Constantemente em situação de vulnerabilidade, a mulher narrou que chegou a tentar receber um sacolão oferecido pelo Poder Público, mas desistiu quando solicitaram seu CPF. Cansada de viver como um fantasma, ela resolveu ir até a ação da Justiça Federal Itinerante.
No local, ela recebeu atendimento e foi acompanhada pela DPU (Defensoria Pública da União), que é parceira da ação, para que consiga judicialmente os documentos brasileiros. “Eu estou emocionada. Não consegui nem comer. Para todo mundo tem jeito, por que para mim nunca tem jeito? [...] Me pergunto ‘por que o Senhor me abandona? Eu preciso do senhor’. Estou tremendo, emocionada”, explica sobre a ajuda.
Situação complexa - Defensor Público da União, Welmo Rodrigues explicou que pretende entrar com uma ação judicial referente ao caso da imigrante até abril do próximo ano devido à complexidade do caso. “Tudo indica que ela foi trazida de maneira irregular ao Brasil, porque não possui registro. Morou por um tempo com um casal e depois foi abandonada e viveu em situação de rua”, disse.
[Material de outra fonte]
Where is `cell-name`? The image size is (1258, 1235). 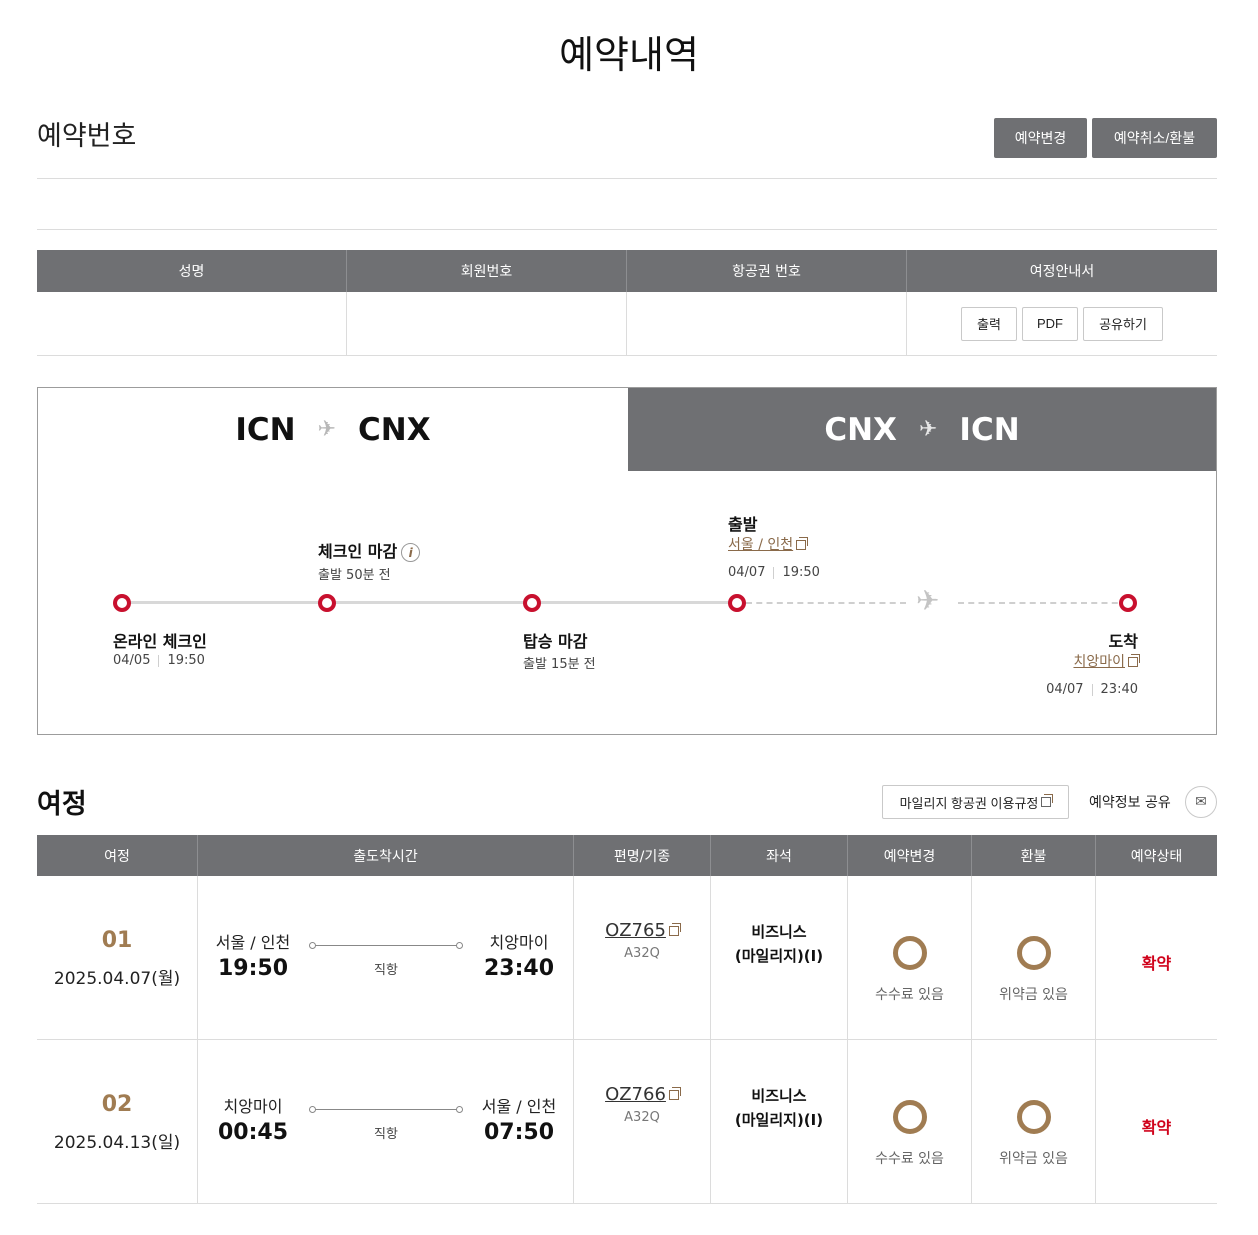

O defensor conta que durante a conversa com a imigrante, foi relatado que sua vida foi marcada por violência doméstica. “Durante esses mais de 30 anos no Brasil, ela sempre teve medo de procurar as autoridades para fazer uma denúncia e ser deportada para a Bolívia por estar irregular no País”.
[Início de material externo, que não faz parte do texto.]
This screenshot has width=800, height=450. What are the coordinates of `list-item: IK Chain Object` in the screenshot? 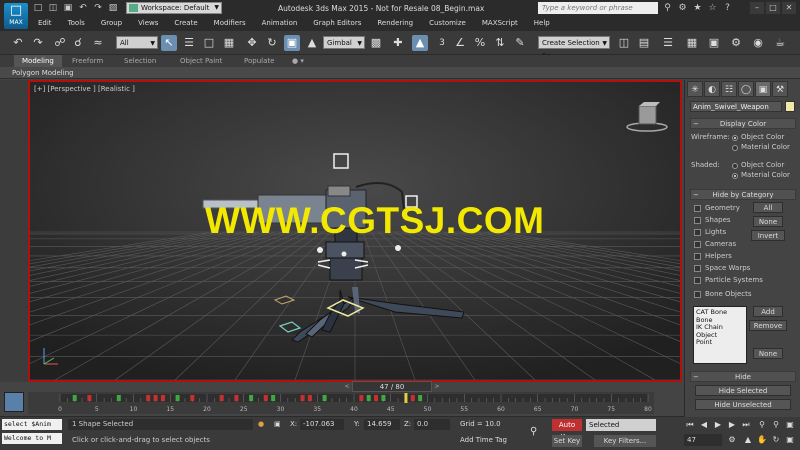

Por não possuir documentos bolivianos, o caminho em busca de se tornar cidadã precisou ser continuado justamente indo até a PF (Polícia Federal), de acordo com Rodrigues. Esta ida até a PF é necessária para que seja verificado se há registros criminais internacionalmente e, conforme consulta na Interpol, a mulher não possui qualquer registro policial.
Seguindo a longa trajetória, ela também foi orientada a ir até o consulado boliviano para que fosse verificado se havia algum documento originário. Welmo explica que esses documentos são fundamentais para regularizar a situação dela no Brasil, mas o consulado também não encontrou registros que possam ajudar.
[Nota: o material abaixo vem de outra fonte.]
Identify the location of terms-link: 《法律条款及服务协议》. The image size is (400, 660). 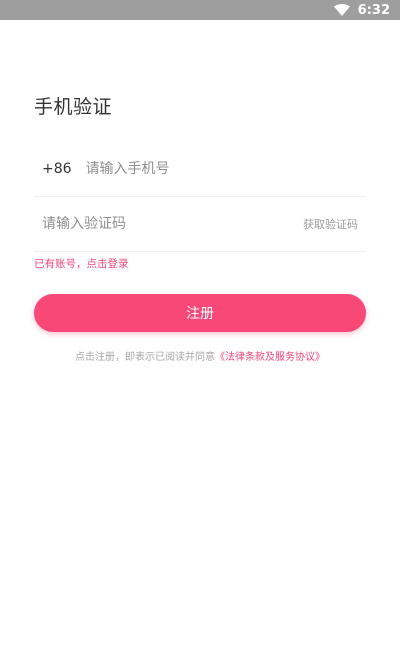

Vamos entrar com uma ação na Justiça Federal pedindo um suprimento dos documentos pretéritos, que ela não tem para apresentar, e também que o juiz autorize fazer o registro nacional migratório dela”, conta o defensor.
A partir deste pedido, Welmo explica que o juiz pode autorizar a expedição dos documentos, finalmente garantindo os direitos e deveres brasileiros.
Justiça Federal Itinerante - Foi durante a ação da Justiça Federal Itinerante que a imigrante conseguiu ajuda para buscar sua cidadania. Juiz Federal e diretor do foro da seção judiciária de Mato Grosso do Sul, Ricardo Damasceno explica que o projeto foi iniciado na semana passada, em Corumbá.
“Era para ele ter iniciado em 2018/2019, mas tivemos a pandemia, que não possibilitou o início. Preparamos um caminhão com toda a estrutura de sala de audiência, atendimento de perícia e magistrados, e um gerador que mantém energia caso a localidade visitada não tenha eletricidade”, explica.
De acordo com o juiz, regiões em situação de vulnerabilidade e que dificultem o acesso da população ao Poder Público são selecionadas para receber a ação. A competência da Justiça Federal, teoricamente, se restringe ao atendimento na área previdenciária e assistencial, mas conforme relata Damasceno, “a ideia não é fornecer apenas esses serviços às pessoas, o trabalho de atendimento é para que as pessoas se tornem cidadãs”.
Por isso, outras instituições participam da ação, como a Defensoria Pública da União e o instituto de identificação de MS. Nesse sentido, pessoas que não possuem RG ou certidão de nascimento conseguem solicitar estes documentos.
Como foi o caso desta imigrante, que está há quase 40 anos no Brasil e não tem naturalização. Foram tomadas as providências para que ela consiga e que deixe de ser invisível, se tornando visível ao Estado”, Damasceno explica.
Novas ações da Justiça Federal Itinerante estão programadas para fevereiro, conforme relatado pelo juiz. “É para que pessoas que não tem como ir até o Poder Público recebam em suas portas o juiz, servidores e parceiros”.